Partner 10 - Aix Marseille Université
Dr. Christophe BernardPrincipal Investigator Phone: +33 491299806
|
Université d'Aix MarseilleBoulevard Charles Livon 58 13284 Marseille France |
Institute presentation
AMU has extensive experience in basic and epilepsy research in Human, infra-human primates and rodents, in vivo and in vitro. They have made key contributions in the identification of biomarkers of epileptogenesis (Chauviere et al., J Neuroscience, 2009; Annals of Neurology, 2012; Quilichini et al., Neuron 2012), as well as in the identification of epigenetic mechanisms of epileptogenesis, the manipulation of which is disease-modifying (McClelland et al., Annals of Neurology, 2011). The group is thus particularly suited to further explore epilepsy biomarkers and ways to interfere with the disease process. AMU also has extensive experience in signal processing. AMU will provide the consortium with its analysis software, in particular for seizure detection and prediction (Chauviere et al., Annals of Neurology, 2012).
In addition, C. Bernard and G. Malliaras (BEL) have been successfully collaborating for the past 2 years in developing new devices based on organic transistors and testing them in vivo to record brain activity (Khodagholy et al. Advanced Material, 2011; Nature Communications, 2013). AMU will design multimodal probes to record both electrophysiology (field potentials, single units) and molecular activity at the cellular level. This is cutting edge technology, and we are leaders in the field. The consortium will strongly benefit of such technology.
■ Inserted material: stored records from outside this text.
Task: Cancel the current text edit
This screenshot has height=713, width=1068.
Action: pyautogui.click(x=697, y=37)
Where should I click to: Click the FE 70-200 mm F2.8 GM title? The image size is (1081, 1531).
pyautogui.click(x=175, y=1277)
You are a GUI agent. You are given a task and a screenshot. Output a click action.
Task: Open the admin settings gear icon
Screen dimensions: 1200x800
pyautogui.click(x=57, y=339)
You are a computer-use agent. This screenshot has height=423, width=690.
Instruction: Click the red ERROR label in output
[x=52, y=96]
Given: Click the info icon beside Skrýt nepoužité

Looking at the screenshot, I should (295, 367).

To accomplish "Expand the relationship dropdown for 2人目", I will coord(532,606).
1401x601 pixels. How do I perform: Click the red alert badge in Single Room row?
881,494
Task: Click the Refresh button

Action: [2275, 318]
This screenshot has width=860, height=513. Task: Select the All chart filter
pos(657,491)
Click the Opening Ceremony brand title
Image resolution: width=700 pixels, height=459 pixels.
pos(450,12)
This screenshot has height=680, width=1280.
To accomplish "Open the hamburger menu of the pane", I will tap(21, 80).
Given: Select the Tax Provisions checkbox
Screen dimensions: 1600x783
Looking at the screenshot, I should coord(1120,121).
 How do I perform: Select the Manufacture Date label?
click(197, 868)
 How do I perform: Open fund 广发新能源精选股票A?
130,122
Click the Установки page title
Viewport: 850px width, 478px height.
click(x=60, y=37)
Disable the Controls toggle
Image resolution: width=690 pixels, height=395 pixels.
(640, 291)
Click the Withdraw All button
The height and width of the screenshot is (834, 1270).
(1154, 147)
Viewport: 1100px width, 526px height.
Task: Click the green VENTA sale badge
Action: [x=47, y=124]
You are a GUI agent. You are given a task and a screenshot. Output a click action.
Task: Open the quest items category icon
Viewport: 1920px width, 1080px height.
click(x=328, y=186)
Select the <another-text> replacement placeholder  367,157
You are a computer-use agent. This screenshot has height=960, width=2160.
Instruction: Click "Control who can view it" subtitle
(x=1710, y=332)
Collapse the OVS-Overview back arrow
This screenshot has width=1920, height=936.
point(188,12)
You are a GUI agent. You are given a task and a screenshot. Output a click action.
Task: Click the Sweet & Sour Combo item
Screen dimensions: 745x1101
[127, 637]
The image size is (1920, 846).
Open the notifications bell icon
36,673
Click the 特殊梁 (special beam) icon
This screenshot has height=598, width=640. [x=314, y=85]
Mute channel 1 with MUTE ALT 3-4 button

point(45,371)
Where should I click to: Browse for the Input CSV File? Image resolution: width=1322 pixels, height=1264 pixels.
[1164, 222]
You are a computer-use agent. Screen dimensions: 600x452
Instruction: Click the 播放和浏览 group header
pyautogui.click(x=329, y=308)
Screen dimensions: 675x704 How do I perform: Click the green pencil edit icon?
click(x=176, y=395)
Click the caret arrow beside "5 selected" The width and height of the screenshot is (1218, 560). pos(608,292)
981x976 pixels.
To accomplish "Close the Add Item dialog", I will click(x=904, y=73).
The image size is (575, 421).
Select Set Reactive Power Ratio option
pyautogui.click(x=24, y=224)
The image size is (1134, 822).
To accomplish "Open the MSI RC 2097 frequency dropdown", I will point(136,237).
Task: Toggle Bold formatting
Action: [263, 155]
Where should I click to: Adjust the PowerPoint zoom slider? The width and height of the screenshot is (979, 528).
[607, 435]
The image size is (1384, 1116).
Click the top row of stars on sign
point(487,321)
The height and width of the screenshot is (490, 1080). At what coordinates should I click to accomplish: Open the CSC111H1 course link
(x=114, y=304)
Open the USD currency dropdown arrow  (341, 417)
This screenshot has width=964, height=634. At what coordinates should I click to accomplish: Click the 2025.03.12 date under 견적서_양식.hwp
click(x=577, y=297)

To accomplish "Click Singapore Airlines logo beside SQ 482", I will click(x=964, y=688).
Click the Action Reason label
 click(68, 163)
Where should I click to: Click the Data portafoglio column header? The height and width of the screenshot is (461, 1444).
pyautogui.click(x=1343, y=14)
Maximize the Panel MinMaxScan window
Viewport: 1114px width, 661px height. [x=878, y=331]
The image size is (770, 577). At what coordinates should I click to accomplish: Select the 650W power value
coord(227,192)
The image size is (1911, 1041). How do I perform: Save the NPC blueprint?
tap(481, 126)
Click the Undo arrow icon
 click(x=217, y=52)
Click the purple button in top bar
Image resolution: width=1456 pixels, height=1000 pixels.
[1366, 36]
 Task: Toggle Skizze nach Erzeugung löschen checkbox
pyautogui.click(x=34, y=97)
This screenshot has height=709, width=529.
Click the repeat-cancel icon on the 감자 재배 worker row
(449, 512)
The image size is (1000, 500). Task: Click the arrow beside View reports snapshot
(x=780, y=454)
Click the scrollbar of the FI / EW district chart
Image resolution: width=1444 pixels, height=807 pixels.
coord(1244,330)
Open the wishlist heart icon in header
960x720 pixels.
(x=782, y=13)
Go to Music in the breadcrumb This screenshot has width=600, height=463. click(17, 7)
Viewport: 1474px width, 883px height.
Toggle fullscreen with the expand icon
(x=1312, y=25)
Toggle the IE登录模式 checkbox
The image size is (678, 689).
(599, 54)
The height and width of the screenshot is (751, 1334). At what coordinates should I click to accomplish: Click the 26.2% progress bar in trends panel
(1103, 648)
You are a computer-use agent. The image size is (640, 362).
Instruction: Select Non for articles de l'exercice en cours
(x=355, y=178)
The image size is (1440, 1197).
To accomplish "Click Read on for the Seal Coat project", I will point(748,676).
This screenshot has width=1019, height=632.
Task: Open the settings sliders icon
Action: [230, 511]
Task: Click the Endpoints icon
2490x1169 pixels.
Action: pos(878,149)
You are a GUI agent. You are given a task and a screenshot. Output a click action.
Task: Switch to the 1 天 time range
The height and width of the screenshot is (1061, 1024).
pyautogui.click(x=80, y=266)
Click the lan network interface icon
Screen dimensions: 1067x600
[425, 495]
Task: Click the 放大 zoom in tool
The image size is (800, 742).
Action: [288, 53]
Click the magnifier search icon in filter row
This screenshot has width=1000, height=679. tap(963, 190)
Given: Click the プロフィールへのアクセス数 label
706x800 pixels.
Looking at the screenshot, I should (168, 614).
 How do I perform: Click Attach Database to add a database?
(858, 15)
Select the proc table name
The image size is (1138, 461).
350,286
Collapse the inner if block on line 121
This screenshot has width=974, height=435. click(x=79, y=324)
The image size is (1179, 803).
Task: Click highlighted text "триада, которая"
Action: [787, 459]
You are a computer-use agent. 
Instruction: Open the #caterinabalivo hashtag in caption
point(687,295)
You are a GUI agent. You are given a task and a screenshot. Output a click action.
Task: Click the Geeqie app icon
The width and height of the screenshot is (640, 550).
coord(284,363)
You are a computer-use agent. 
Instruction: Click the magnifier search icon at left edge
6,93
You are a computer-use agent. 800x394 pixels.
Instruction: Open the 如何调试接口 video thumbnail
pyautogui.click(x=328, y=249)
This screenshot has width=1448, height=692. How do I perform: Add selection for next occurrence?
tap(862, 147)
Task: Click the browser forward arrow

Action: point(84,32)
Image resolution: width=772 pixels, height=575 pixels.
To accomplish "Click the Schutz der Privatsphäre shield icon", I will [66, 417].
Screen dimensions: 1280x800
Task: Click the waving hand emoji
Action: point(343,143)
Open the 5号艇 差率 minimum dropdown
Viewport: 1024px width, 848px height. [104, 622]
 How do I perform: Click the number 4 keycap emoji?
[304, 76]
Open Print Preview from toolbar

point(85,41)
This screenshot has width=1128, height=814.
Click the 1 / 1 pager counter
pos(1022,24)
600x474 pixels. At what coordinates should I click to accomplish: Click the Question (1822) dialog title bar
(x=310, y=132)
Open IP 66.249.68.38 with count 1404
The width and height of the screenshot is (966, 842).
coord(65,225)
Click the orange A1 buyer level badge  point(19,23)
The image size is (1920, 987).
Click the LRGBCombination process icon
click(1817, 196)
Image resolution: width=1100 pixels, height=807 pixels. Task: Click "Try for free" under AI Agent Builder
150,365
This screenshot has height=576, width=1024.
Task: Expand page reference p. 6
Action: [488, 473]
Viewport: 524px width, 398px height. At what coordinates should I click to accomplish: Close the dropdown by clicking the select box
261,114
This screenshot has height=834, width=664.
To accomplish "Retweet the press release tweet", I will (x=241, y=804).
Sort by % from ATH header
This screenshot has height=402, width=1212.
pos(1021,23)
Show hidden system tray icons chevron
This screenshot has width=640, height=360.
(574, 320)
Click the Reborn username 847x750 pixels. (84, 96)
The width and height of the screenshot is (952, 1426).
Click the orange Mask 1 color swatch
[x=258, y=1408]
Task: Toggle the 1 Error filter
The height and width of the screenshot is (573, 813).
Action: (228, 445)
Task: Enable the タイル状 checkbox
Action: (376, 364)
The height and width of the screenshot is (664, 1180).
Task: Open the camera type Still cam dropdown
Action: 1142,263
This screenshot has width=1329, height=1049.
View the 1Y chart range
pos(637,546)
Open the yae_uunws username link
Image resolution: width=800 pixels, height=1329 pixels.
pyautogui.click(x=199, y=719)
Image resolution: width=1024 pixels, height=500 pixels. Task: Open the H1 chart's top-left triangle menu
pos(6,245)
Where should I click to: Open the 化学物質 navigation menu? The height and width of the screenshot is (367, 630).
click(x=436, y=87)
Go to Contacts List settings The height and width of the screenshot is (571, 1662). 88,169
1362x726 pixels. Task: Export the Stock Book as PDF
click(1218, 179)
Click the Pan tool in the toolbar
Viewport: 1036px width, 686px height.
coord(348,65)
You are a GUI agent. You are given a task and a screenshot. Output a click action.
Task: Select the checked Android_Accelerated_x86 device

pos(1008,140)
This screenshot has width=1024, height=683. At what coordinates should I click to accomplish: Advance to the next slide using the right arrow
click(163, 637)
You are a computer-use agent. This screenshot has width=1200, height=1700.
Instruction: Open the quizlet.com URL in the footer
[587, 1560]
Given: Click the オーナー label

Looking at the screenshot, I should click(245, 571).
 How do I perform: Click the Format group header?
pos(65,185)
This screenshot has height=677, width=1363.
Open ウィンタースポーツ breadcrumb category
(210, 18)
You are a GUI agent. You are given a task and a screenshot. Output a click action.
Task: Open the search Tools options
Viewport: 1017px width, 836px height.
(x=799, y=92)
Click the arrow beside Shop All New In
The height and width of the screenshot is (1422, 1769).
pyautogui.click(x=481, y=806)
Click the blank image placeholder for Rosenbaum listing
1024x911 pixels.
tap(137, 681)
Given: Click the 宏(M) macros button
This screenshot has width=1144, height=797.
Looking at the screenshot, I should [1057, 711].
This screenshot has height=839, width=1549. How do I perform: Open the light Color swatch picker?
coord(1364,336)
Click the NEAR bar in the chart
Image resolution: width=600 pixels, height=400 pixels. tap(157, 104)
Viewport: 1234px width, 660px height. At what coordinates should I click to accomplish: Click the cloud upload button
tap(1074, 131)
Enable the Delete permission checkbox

Dr. Christophe BERNARD is the Head of PHYSIONET team of Inserm U1106. He was trained in Mathematics and Theoretical Physics (Ecole Central Paris). He obtained his Ph.D. in Neuroscience from Paris VI University in 1990, during which he became a permanent researcher at Inserm (1989). After a three year postdoc at Southampton University, he joined Inserm U29 in Paris (1994), working mainly on epilepsy. After a two year sabbatical at Baylor College of Medicine (Houston, TX), he joined Inserm U751, now U1106. He is considered as a leader in epilepsy research and received the prestigious Michael Prize on epilepsy research in 2007. He received the Felix Prize on innovation for the use of organic transistors to record brain activity.